It was with shock and sadness that we learned of the deaths of Dick and Jane Yantis in February within just six days of each other.  Richard Perry Yantis was born in Columbus on July 1, 1932, to Samuel Perry Yantis and Mabel Martha Snook.  Dick was a direct descendant of William Yantis (1791-1872), one of the two co-founders of New Albany.  John Saveson was a descendant of a niece of Noble Landon, the other co-founder.  A pamphlet entitled The Founders of New Albany was jointly written by Richard Yantis and John Saveson and published by the New Albany-Plain Township Historical Society in 2003.  It is still in print.  Richard Yantis made another very valuable contribution to our Society by searching out the genealogies of all of the old families of New Albany and Plain Township.  These are expertly organized in a paper notebook and also on the computer.  Thanks to him, our Society is now much better informed about our local history.


Emma Jane McAllister Yantis was born in Eldorado, Maryland, on March 28, 1931, to John Joseph McAllister and Martha Mae Parsons.  A graduate of the University of Maryland, she too was a genealogist, working on the history of her own family in Maryland.  She and Dick met on a double date (not with each other) and married a year later, in 1959.  Meanwhile, Dick had graduated “With Distinction” from the U.S. Naval Academy in Annapolis and started a 20-year military career in Europe, North Africa, and, during the Vietnam War, in southeast Asia.  Eventually after earning both a Master’s Degree and a Ph.D., he became a mathematics professor at the U.S. Air Force Academy in Colorado.  After retiring from the Air Force as a Lt. Col. in 1974, he returned to Westerville and became a Professor of Mathematics at Otterbein University.
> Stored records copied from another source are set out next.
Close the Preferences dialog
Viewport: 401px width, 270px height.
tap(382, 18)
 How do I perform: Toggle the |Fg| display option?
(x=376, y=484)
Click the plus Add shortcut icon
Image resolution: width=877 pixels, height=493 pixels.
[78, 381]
Jane and he raised two sons and Jane became busy in many organizations in Westerville, including the Otterbein Women’s Club and the Hanby House.  She and Dick were members of several historical societies (including ours) and shared a keen interest in searching through old burying grounds, studying and recording the histories of more than 100,000 people in Ohio and Maryland (not just their own families).  Their work will be a lasting gift to descendants, students, and historians.


Richard and Jane Yantis are survived by their sons, John Perry (Diane) Yantis of Westerville and Jim (Kari) Yantis and granddaughters Emalyn and Anne of Atlanta, Georgia; and by Dick’s brother, Don (Donna) Yantis of Ocoee, Florida.